• DATA PROVIDED
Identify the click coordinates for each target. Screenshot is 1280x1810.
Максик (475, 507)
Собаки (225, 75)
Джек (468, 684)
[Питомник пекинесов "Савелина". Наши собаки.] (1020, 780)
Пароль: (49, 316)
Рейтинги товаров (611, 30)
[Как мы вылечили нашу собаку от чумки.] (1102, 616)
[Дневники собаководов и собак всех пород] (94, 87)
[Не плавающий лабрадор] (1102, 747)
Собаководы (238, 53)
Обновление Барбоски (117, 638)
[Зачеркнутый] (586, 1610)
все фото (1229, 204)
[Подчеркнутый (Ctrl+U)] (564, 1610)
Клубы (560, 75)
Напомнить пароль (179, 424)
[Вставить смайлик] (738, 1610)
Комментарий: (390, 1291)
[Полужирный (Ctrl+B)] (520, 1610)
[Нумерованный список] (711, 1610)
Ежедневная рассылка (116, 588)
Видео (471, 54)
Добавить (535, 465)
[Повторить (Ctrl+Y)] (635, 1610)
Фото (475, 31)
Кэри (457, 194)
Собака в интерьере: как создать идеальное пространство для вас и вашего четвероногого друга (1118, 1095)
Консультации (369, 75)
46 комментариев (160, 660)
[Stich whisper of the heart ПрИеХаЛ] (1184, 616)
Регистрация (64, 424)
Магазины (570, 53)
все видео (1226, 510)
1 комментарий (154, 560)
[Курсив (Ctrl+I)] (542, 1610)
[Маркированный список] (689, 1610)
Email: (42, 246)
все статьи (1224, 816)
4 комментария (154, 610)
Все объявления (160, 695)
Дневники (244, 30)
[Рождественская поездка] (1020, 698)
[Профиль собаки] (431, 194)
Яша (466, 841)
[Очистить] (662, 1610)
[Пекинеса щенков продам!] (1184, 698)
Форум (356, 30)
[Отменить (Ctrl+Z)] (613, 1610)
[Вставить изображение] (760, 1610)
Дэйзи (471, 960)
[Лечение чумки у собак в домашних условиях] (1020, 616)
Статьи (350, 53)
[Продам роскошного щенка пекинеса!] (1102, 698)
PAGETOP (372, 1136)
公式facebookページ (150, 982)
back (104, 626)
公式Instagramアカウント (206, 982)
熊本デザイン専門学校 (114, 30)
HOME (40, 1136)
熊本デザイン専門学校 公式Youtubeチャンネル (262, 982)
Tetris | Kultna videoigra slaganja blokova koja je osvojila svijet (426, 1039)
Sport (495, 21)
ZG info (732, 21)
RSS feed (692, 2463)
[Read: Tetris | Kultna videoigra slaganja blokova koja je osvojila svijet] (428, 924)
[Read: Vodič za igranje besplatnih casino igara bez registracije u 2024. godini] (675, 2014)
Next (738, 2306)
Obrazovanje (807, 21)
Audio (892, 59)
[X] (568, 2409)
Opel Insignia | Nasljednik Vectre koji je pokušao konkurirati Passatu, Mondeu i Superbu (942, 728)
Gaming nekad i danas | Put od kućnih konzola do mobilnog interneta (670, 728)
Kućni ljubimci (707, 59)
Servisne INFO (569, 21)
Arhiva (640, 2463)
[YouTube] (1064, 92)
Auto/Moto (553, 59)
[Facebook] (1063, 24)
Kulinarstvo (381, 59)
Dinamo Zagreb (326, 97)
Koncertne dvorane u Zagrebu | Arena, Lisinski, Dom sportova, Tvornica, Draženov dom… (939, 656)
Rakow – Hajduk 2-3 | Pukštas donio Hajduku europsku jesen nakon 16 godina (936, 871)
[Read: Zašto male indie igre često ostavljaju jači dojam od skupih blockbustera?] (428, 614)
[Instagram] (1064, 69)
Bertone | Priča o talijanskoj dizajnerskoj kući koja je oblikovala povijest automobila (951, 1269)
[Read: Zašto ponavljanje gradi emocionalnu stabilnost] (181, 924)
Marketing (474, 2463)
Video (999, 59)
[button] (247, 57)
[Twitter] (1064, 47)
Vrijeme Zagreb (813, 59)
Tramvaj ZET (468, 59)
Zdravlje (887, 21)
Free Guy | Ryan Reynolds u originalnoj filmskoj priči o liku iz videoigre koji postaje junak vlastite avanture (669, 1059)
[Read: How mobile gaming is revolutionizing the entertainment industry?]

• WORK ORDER
Reproduce every entry above without a single alteration.

• WORKED SOLUTION
Identify the click coordinates for each target. Screenshot is 1280x1810.
Максик (475, 507)
Собаки (225, 75)
Джек (468, 684)
[Питомник пекинесов "Савелина". Наши собаки.] (1020, 780)
Пароль: (49, 316)
Рейтинги товаров (611, 30)
[Как мы вылечили нашу собаку от чумки.] (1102, 616)
[Дневники собаководов и собак всех пород] (94, 87)
[Не плавающий лабрадор] (1102, 747)
Собаководы (238, 53)
Обновление Барбоски (117, 638)
[Зачеркнутый] (586, 1610)
все фото (1229, 204)
[Подчеркнутый (Ctrl+U)] (564, 1610)
Клубы (560, 75)
Напомнить пароль (179, 424)
[Вставить смайлик] (738, 1610)
Комментарий: (390, 1291)
[Полужирный (Ctrl+B)] (520, 1610)
[Нумерованный список] (711, 1610)
Ежедневная рассылка (116, 588)
Видео (471, 54)
Добавить (535, 465)
[Повторить (Ctrl+Y)] (635, 1610)
Фото (475, 31)
Кэри (457, 194)
Собака в интерьере: как создать идеальное пространство для вас и вашего четвероногого друга (1118, 1095)
Консультации (369, 75)
46 комментариев (160, 660)
[Stich whisper of the heart ПрИеХаЛ] (1184, 616)
Регистрация (64, 424)
Магазины (570, 53)
все видео (1226, 510)
1 комментарий (154, 560)
[Курсив (Ctrl+I)] (542, 1610)
[Маркированный список] (689, 1610)
Email: (42, 246)
все статьи (1224, 816)
4 комментария (154, 610)
Все объявления (160, 695)
Дневники (244, 30)
[Рождественская поездка] (1020, 698)
[Профиль собаки] (431, 194)
Яша (466, 841)
[Очистить] (662, 1610)
[Пекинеса щенков продам!] (1184, 698)
Форум (356, 30)
[Отменить (Ctrl+Z)] (613, 1610)
[Вставить изображение] (760, 1610)
Дэйзи (471, 960)
[Лечение чумки у собак в домашних условиях] (1020, 616)
Статьи (350, 53)
[Продам роскошного щенка пекинеса!] (1102, 698)
PAGETOP (372, 1136)
公式facebookページ (150, 982)
back (104, 626)
公式Instagramアカウント (206, 982)
熊本デザイン専門学校 (114, 30)
HOME (40, 1136)
熊本デザイン専門学校 公式Youtubeチャンネル (262, 982)
Tetris | Kultna videoigra slaganja blokova koja je osvojila svijet (426, 1039)
Sport (495, 21)
ZG info (732, 21)
RSS feed (692, 2463)
[Read: Tetris | Kultna videoigra slaganja blokova koja je osvojila svijet] (428, 924)
[Read: Vodič za igranje besplatnih casino igara bez registracije u 2024. godini] (675, 2014)
Next (738, 2306)
Obrazovanje (807, 21)
Audio (892, 59)
[X] (568, 2409)
Opel Insignia | Nasljednik Vectre koji je pokušao konkurirati Passatu, Mondeu i Superbu (942, 728)
Gaming nekad i danas | Put od kućnih konzola do mobilnog interneta (670, 728)
Kućni ljubimci (707, 59)
Servisne INFO (569, 21)
Arhiva (640, 2463)
[YouTube] (1064, 92)
Auto/Moto (553, 59)
[Facebook] (1063, 24)
Kulinarstvo (381, 59)
Dinamo Zagreb (326, 97)
Koncertne dvorane u Zagrebu | Arena, Lisinski, Dom sportova, Tvornica, Draženov dom… (939, 656)
Rakow – Hajduk 2-3 | Pukštas donio Hajduku europsku jesen nakon 16 godina (936, 871)
[Read: Zašto male indie igre često ostavljaju jači dojam od skupih blockbustera?] (428, 614)
[Instagram] (1064, 69)
Bertone | Priča o talijanskoj dizajnerskoj kući koja je oblikovala povijest automobila (951, 1269)
[Read: Zašto ponavljanje gradi emocionalnu stabilnost] (181, 924)
Marketing (474, 2463)
Video (999, 59)
[button] (247, 57)
[Twitter] (1064, 47)
Vrijeme Zagreb (813, 59)
Tramvaj ZET (468, 59)
Zdravlje (887, 21)
Free Guy | Ryan Reynolds u originalnoj filmskoj priči o liku iz videoigre koji postaje junak vlastite avanture (669, 1059)
[Read: How mobile gaming is revolutionizing the entertainment industry?]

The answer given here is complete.